For the past two weeks, we have had workshop practice. We have all observed individual parts and their journey through the flow of operations here at GKN Aerospace in Trollhättan. Today was the final day of the workshop practice and we presented our learnings from the weeks to each other. Below is a brief description of our experience.

Elias: I spent my introductory workshop period at the Rotatives department in the X-workshop, where I followed the production sequence of an LPC (Low Pressure Compressor). The LPC is one of the first steps of a conventional jet engine, with the purpose of initializing the compression of air before the following engine parts. Rotating parts of a jet engine usually have strict requirements when it comes to tolerances, so through this workshop period, I had the opportunity to see the methods that GKN Aerospace use to accomplish these requirements. The manufacturing process included conventional machining, such as milling and lathing, but also included more advanced metallurgical control and measuring methods. In conclusion, it was very insightful to have the opportunity to observe part of GKN’s operations and see what some of the challenges are in a manufacturing process.

Emelie: During my time in the workshop, I had the opportunity to follow a product called 30k TEC. The name does not really say much initially, but 30k is a name used for motors that generate a thrust of around 30 000 lbf, or approximately 135 kN, and TEC stands for Turbine Exhaust Case, which means that it is located after the turbine in the engine. During my time in the workshop I saw the product transform from just a box of components to a finished product, which has been a lot of fun! Before this, I had never set foot in a workshop, but thanks to this experience I know a lot more about what it is like to work in a workshop. Every day I got to follow a new process, and I have learned about everything from welding and X-ray to turning and milling.

Alexander: The last two weeks I’ve spent at Structures in the C-shop. I had the opportunity to follow XWB, a large static part that resides in the Trent XWB (Rolls-Royce) engine, powering the A350-900. The part is welded together from smaller sections and if that was not cool enough, LMD (Laser Metal Deposition) is utilized to build up the profile. It has been a great opportunity to meet co-workers and gain a better understanding about the products produced in Trollhättan.

Merim: During my workshop practice I’ve been assigned to the RM12 engine, which powers Sweden’s own Gripen fighter jet.

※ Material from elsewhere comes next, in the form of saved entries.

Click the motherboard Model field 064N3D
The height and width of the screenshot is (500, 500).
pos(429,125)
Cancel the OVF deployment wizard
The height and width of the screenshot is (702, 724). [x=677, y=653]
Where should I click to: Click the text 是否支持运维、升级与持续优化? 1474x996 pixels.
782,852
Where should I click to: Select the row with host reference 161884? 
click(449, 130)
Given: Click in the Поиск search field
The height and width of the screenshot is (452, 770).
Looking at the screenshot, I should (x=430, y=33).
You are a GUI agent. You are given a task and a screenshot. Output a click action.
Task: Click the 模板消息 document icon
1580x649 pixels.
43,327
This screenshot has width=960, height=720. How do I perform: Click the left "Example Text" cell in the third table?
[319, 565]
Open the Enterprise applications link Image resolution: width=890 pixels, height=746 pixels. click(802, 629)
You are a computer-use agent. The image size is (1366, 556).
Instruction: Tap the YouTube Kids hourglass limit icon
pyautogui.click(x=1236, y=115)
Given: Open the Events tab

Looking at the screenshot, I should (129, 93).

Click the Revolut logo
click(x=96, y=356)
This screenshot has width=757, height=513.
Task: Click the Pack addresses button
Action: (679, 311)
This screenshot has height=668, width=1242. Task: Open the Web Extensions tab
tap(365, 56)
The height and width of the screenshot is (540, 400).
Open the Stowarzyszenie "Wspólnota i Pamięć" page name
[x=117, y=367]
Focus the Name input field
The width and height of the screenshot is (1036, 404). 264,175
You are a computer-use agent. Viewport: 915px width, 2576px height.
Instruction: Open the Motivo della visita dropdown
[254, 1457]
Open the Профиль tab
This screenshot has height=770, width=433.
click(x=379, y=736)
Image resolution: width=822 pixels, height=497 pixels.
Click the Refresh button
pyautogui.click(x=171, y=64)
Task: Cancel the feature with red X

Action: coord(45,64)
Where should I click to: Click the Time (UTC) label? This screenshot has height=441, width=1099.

I’ve previously never seen an RM12 engine, in fact I’ve never seen a jet engine except for pictures, and to see one in reality was a real experience! I have got the privilege to see all the individual components that are inside, which all contribute to the successful operation of the engine. I am glad for getting the opportunity of seeing an RM12 engine, it has been immensely fun and I am very grateful for everything I have learned by the best within the field of RM12.

Moa: During my workshop practice I have been with the department Spools and Special Processes and followed the part LM2500. LM2500 is a part that is not used in aviation, as LM stands for Land & Marine. The part is a spool covering step 3-9 in a gas turbine compressor and is a rotating part with strict tolerances. It has been very interesting to follow the production flow of the part as it moves diligently through the plant and I have learned a lot about different processes used here in Trollhättan.

In conclusion, it has been a very rewarding time, and we are all extremely grateful to everyon that has taken the time to guide us and help us understand what they are working with! We are now looking forward starting our first rotation.